C-USA Defensive Player Of The Year

Dominic Artis | UTEP

NCAA Basketball: Texas-El Paso at Southern Mississippi Chuck Cook-USA TODAY Sports

I’m going to make the Louisiana Tech fans really upset with this pick so let me explain myself. This season, the Defensive Player Of The Year is going to the guard who is near the top of the conference in steals and is known as one of the best on-ball defenders, rather than a shot blocker like last year’s William Lee. While the Bulldogs’ Jacobi Boykins does lead the conference in steals with 59, he is not my pick.

Just two steals behind Boykins is the senior from UTEP, who has been the key to putting together the jumbled puzzle that was the Miners’ season in early January. Dominic Artis is the most import cog to Tim Floyd’s point-zone defense, which is the main reason UTEP won 12 conference games after losing 12 straight between November and January.

C-USA Freshman Of The Year

DeQuan Bracey | Louisiana Tech

This award was virtually spoken for before conference play even began. Bracey has been a star for the Bulldogs all season and is second in total assists (185) only to Marshall’s Jon Elmore. His assist-to-turnover ratio of 3.56 ranks sixth in all of college basketball and third among those with over 150 assists. Bracey is incredible. No other way to put it.

C-USA All-Defensive Team

Dominic Artis | UTEP

Jacobi Boykins | Louisiana Tech

William Lee | UAB

Giovanni De Nicolao | UTSA

Justin Johnson | Western Kentucky

C-USA All-Freshman Team

DeQuan Bracey | Louisiana Tech

Tyrik Dixon | Middle Tennessee

Byron Frohnen | UTSA

Giovanni De Nicolao | UTSA

Jalen Harris | Louisiana Tech

All-Conference USA Third Team

Giddy Potts| Middle Tennessee

Ryan Taylor | Marshall

Dominic Artis | UTEP

Jeff Beverley | UTSA

Jacobi Boykins | Louisiana Tech

All-Conference USA Second Team

Reggie Upshaw | Middle Tennessee

Jon Davis | Charlotte

Justin Johnson | Western Kentucky

Marcus Evans | Rice

Omega Harris| UTEP

All-Conference USA First Team

Erik McCree | Louisiana Tech

JaCorey Williams | Middle Tennessee

Egor Koulechov | Rice

Jon Elmore | Marshall

William Lee | UAB

C-USA Player Of The Year

Erik McCree | Louisiana Tech

Louisiana Tech v Ohio State Photo by Jamie Sabau/Getty Images

McCree is one of the most versatile players in all of college basketball and that’s not conference bias hyperbole either. He can literally do it all and is the prototypical stretch-4 that the NBA salivates over.
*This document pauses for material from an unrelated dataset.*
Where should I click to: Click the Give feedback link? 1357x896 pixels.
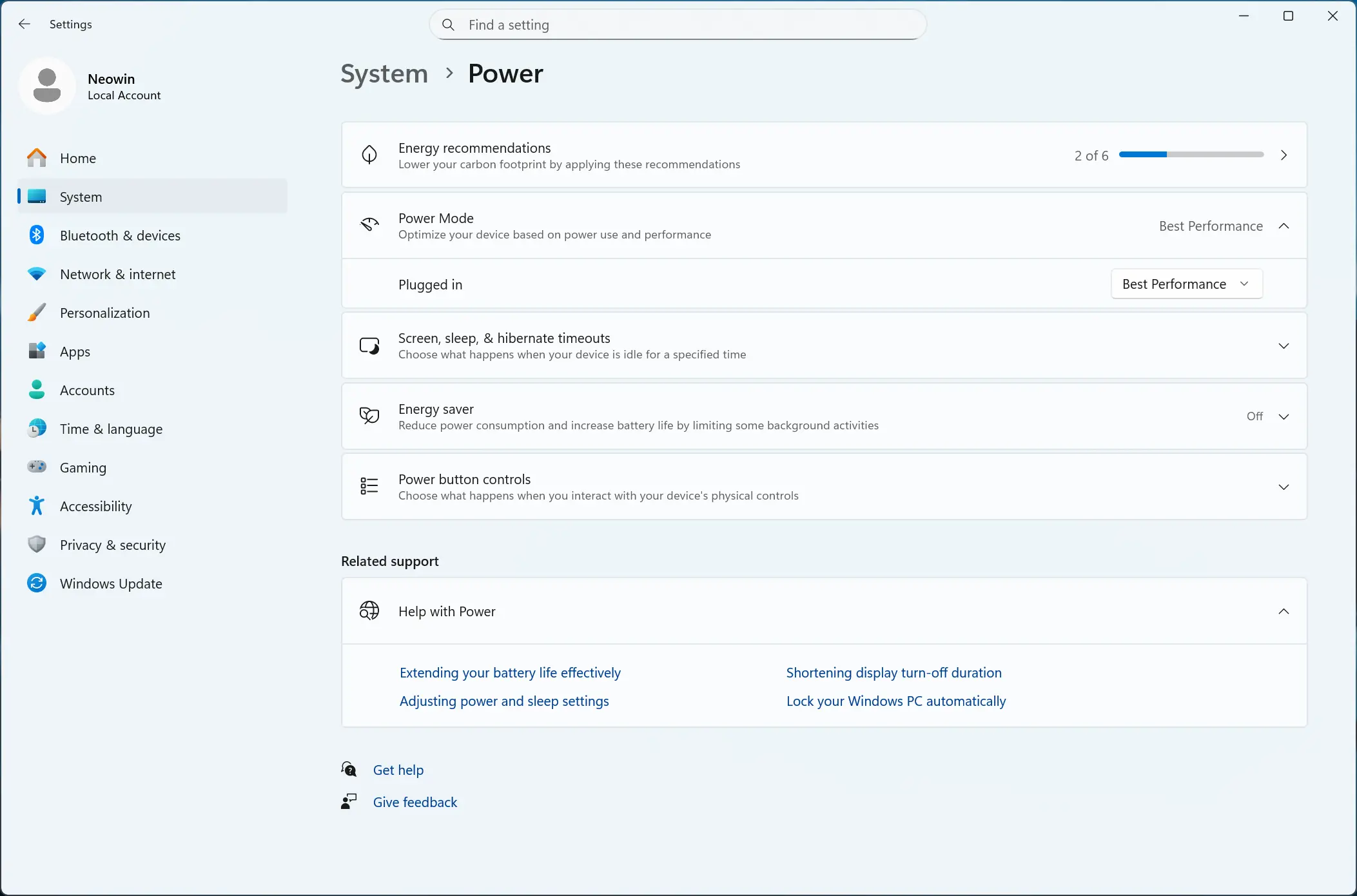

The Orlando native has accumulated 1,444 points, 136 three pointers, and 696 rebounds over the course of three seasons at Louisiana Tech. During this span, former coach Mike White and current coach Eric Konkol have been loaded with talent, and McCree managed to become an impact player for the Bulldogs from day one.

This will be Louisiana Tech’s third Player Of The Year award in a row and I’d argue this one was the toughest to attain given the unknowns surrounding McCree in terms of the roster. No Conference USA team has had three different players win the award in consecutive seasons, which is an incredible accomplishment for any team at any level in college basketball.